TEXT EXTRACT:
════════════════

It’s testimony to Lee’s chameleonlike appeal that black admirers, like actor Ossie Davis, compare him to Malcolm X while his white critical supporters have dubbed him the black Woody Allen--a tribute that Lee considers strange, since it’s almost impossible to find a black face in any Allen film.

Lee has grown accustomed to such contradictions. Less than an hour after his lecture on black capitalism in film, Lee was holed up in his hotel room with a pair of Nike marketing executives, approving a new line of T-shirts and sportswear that features Mars Blackmon, the character he played in “She’s Gotta Have It.”

(A pair of Nike Air Jordan TV commercials which feature Lee clowning around on the basketball court with Chicago Bulls star Michael Jordan are already airing nationwide.)

════════════════

DESCRIPTION OF THE TASK: How would you put this sentence from the text on Lee into Spanish: "Lee has grown accustomed to such contradictions."? The items below have nothing to do with the text on Lee.

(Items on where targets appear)
════════════════

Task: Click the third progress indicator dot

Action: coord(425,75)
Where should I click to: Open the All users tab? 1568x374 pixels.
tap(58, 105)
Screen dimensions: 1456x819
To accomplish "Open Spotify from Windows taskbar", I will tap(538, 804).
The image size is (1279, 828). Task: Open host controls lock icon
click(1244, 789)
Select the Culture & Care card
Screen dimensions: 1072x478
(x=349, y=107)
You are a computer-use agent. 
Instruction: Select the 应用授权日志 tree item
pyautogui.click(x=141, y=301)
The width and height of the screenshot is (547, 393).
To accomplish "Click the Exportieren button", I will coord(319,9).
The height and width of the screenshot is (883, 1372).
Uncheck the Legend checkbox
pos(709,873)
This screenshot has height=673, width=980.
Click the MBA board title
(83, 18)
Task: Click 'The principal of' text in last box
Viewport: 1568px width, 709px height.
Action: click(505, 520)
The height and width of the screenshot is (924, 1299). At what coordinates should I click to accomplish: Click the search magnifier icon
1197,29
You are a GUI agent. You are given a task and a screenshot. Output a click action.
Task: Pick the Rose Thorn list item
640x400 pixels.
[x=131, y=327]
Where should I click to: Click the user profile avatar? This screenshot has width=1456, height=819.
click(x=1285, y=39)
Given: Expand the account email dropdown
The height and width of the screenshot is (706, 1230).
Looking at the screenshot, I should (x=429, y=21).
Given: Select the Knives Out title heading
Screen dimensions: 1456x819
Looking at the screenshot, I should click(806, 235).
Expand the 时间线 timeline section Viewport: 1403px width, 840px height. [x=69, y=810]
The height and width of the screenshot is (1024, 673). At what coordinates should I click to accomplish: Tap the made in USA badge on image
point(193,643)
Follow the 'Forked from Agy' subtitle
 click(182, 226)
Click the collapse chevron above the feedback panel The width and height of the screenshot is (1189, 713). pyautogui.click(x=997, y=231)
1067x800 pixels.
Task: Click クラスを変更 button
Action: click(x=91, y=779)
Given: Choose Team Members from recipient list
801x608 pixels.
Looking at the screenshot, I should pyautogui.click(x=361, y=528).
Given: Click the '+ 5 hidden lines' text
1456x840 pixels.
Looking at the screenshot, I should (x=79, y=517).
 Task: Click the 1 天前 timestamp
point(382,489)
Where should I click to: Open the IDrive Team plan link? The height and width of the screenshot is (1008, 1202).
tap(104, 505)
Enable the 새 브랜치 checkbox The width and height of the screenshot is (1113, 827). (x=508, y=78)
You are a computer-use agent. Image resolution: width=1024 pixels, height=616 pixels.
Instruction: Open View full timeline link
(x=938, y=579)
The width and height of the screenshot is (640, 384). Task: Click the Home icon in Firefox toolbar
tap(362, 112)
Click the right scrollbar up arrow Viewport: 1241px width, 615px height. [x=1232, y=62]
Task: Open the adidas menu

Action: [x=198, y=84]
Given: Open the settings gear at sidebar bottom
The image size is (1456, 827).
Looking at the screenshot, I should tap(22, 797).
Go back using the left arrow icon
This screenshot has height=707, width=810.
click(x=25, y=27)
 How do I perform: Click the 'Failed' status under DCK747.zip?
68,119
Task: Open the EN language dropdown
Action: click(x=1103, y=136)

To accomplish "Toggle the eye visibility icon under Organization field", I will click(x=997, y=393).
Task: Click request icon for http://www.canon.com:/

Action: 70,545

════════════════

TASK RESPONSE: Lee se ha acostumbrado a tales contradicciones.